Just as you pull up to the gas station on the outskirts of town, a crazed man shoots the gas attendant dead. At point-blank range. With a shotgun. Then he turns the shotgun towards your car and takes aim at you! Your heart stops as he pulls the trigger! The roar of the shotgun and the tinkling smashing glass fills the air. Luckily, you ducked first. Your unknown nemesis raises the powerful weapon right at you, through the windshield and all. He pulls the trigger but nothing happens. Fiddling with the weapon doesn't help. The bedraggled killer glares at you before he runs off.

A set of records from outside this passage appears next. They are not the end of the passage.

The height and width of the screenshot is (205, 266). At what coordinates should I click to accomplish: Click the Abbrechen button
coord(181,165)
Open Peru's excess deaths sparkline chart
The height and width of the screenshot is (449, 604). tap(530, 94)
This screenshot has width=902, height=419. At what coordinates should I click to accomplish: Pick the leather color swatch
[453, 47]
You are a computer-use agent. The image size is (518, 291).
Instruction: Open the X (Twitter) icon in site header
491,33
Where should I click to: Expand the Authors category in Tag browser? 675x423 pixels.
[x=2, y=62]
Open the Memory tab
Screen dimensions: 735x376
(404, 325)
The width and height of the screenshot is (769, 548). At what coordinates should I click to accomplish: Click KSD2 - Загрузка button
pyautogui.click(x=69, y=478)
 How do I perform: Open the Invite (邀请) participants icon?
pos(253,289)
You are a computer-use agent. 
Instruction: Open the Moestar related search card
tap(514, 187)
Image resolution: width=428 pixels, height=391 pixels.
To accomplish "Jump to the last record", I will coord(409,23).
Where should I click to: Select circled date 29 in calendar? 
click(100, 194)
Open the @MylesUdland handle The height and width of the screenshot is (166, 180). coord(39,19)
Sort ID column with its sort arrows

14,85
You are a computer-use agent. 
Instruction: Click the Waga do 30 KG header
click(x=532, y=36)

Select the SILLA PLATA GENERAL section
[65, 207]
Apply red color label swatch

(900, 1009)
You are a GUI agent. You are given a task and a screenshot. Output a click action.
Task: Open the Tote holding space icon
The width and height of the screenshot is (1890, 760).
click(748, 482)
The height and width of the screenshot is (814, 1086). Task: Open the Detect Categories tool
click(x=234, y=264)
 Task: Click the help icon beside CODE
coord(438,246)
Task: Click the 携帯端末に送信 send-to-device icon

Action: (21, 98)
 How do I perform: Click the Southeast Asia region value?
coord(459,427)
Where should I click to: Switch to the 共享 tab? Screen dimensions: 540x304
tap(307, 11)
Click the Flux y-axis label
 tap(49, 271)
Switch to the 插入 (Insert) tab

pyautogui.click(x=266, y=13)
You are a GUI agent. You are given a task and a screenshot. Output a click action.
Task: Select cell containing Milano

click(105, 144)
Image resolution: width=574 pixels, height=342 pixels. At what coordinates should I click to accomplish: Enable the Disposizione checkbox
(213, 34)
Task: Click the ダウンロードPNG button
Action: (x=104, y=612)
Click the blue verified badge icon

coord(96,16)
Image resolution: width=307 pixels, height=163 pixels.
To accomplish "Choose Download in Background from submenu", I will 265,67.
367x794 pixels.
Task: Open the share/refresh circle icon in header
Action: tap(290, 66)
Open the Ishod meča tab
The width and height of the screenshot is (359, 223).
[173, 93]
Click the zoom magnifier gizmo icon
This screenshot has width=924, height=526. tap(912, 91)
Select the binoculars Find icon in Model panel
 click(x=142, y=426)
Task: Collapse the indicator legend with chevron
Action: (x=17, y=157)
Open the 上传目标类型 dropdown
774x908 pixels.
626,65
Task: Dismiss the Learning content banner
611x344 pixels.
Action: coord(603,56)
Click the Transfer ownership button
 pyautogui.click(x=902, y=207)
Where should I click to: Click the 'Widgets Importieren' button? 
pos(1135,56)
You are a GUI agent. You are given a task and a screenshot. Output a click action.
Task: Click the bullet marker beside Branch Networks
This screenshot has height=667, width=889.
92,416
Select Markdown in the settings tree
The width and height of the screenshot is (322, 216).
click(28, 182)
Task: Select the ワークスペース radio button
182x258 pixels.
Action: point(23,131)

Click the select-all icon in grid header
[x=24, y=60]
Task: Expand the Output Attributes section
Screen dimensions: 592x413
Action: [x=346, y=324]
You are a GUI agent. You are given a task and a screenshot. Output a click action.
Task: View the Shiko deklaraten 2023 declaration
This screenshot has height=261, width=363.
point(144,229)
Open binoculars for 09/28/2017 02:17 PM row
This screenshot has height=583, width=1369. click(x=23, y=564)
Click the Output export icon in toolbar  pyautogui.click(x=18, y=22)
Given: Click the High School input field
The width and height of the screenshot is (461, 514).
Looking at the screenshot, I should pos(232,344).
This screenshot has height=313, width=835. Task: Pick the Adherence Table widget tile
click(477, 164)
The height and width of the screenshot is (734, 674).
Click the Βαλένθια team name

What happens next? Only you can decide. The First Mile is a work of Interactive Fiction where anything is possible and everything is worth a try. You are the main character in this horror story and every move you make will either lead to your escape....or your death.
Every Folio Edition of The First Mile comes with a genuine compass and a hand-written sticky note; both of which are a part of the actual story. The Folio CD contains the story file and all software necessary to run your game on pretty much any modern computer any Palm you might own, iPods and Symbian phones too.
Explore Malinche's site. If Horror isn't your thing, they offer other genres of Interactive fiction.
There's also a page filled with free stuff to explore, including free games, guides, Parental advice about gaming for kids, a chat room, articles by Howard, and a ton of other goodies.
Instant Digital Downloads of The First Mile are $24.95. If you prefer the fancier mailed Folio Edition on disc with the aforementioned sticky note and compass, that's ten bucks more, and you can order it on their site and use PayPal, or buy it over the phone.